Artikel 3 – Opleggen van de boete

In artikel 4.17 Wbrpstaat voor welke overtredingen de gemeente een boete kan opleg- gen van maximaal 325 euro:

1.terzake van de overtredingen van de artikelen 2.38, 2.39, 2.40, vijfde lid, 2.43 tot en met 2.47, 2.50, 2.51 en 2.52;

Voor het opleggen van de bestuurlijke boete gelden de bepalingen zoals vermeld in titel 5.4 van de Algemene wet bestuursrecht. Dit laat onverlet dat ook de overige, hier niet genoemde bepalingen uit titel 5.4 van toepassing zijn op de bestuurlijke boete in de Wbrp.

Voor dezelfde overtreding kan slechts eenmaal een boete opgelegd worden. Dit wordt het ne bis in idem beginsel genoemd. Wat daaronder in het kader van deze beleidsregels verstaan moet worden, wordt nader uitgelegd in artikel 6 van de regeling en de toelichting die daarbij hoort. De boete moet opgelegd worden binnen drie jaar nadat het college de overtreding heeft geconstateerd. De bevoegdheid tot het opleggen van een bestuurlijke boete vervalt drie jaar nadat de overtreding is begaan (artikel 5:45 Algemene wet bestuursrecht). Het is dus van belang te bepalen op welke datum de overtreding van een verplichting op grond van de Wbrp is begaan. Uitgangspunt is, dat de overtreding wordt begaan op het moment, dat het college constateert, dat niet aan de wettelijke verplichtingen is voldaan. Na overtreding van de aangifteplicht bijvoorbeeld blijft de overtreding actueel. Elke dag dat de burger in gebreke blijft, overtreedt hij de wet. De termijn schuift daarmee dus ook op.

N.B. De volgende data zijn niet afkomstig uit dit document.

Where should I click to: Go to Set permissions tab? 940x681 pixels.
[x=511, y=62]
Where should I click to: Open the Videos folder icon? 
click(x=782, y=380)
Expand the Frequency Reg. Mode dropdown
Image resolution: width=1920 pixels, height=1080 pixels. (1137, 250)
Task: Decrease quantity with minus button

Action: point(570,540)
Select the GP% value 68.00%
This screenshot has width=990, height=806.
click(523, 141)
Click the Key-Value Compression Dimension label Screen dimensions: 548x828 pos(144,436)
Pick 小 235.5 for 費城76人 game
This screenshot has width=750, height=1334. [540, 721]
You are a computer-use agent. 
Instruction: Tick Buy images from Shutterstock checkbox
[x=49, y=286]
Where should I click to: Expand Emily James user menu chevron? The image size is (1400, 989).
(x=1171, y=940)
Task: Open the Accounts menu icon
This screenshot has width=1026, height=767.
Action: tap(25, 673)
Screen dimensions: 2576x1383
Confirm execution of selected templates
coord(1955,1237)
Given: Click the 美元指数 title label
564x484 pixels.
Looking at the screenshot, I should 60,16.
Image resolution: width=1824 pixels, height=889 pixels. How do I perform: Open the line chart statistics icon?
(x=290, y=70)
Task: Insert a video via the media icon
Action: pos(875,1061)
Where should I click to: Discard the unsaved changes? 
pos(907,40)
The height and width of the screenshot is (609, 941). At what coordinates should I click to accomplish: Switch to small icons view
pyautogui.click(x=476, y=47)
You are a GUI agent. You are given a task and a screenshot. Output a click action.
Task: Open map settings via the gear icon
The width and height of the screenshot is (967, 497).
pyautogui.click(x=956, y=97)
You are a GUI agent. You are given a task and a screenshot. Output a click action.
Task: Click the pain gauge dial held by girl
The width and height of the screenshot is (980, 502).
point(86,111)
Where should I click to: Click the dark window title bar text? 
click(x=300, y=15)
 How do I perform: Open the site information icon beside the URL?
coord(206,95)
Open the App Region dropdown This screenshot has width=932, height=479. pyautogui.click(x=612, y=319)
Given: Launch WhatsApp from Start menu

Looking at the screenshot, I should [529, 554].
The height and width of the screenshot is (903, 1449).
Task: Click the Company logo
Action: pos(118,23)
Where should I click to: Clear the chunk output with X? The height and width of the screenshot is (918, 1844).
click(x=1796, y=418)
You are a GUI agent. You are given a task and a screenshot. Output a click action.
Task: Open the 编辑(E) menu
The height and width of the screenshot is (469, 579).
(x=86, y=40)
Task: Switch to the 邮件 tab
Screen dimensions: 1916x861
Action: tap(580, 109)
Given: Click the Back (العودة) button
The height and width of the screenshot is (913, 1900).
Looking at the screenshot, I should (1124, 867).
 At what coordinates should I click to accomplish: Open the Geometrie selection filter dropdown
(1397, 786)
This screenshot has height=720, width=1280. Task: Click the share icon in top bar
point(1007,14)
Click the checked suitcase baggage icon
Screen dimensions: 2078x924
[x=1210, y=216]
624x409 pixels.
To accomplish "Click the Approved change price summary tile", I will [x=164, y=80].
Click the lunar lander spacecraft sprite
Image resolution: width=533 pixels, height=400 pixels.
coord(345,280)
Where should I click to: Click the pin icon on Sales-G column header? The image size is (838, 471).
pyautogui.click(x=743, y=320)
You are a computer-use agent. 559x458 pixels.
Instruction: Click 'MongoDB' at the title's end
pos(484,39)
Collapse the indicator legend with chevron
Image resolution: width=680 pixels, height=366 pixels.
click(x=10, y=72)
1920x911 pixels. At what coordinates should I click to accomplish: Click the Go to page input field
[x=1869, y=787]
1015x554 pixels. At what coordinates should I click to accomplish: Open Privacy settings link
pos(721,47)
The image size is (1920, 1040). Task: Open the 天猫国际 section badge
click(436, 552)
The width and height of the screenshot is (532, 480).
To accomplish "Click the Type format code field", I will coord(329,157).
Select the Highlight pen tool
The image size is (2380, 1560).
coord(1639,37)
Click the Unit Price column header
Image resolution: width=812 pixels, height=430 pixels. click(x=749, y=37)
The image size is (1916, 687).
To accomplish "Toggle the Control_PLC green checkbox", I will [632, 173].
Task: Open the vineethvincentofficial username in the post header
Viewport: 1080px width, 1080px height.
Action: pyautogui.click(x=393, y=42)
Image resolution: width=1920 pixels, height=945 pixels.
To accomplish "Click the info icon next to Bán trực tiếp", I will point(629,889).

Een bestuurlijke boete kan niet worden opgelegd aan een overtreder die reeds is overleden. In artikel 5:42 van de Algemene wet bestuursrecht is bepaald, dat de opgelegde boete vervalt als deze bij leven van de overtreder is opgelegd, maar vóór inning van het opgelegde boetebedrag komt te overlijden.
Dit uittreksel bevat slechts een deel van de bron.